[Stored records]
--------------------------------

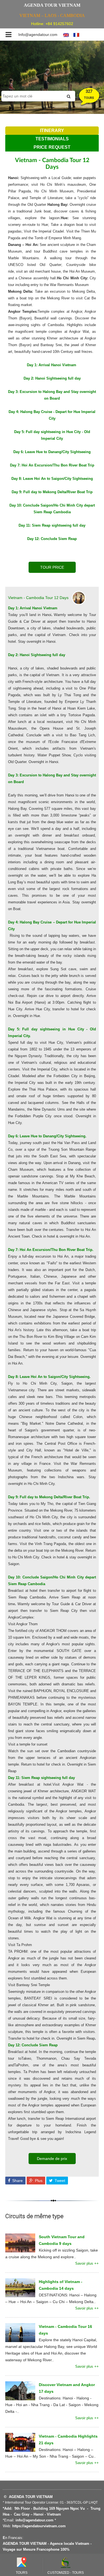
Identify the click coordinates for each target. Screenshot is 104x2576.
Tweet (59, 2180)
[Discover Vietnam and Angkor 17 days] (20, 2390)
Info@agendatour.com (37, 34)
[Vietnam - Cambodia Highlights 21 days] (20, 2442)
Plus (38, 2180)
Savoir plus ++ (87, 2263)
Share (17, 2180)
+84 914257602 (59, 23)
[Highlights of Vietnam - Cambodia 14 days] (20, 2287)
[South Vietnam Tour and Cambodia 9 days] (20, 2242)
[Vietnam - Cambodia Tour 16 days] (20, 2332)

--------------------------------

For every line above that includes the word "days", return the line.

[Discover Vietnam and Angkor 17 days] (20, 2390)
[Vietnam - Cambodia Highlights 21 days] (20, 2442)
[Highlights of Vietnam - Cambodia 14 days] (20, 2287)
[South Vietnam Tour and Cambodia 9 days] (20, 2242)
[Vietnam - Cambodia Tour 16 days] (20, 2332)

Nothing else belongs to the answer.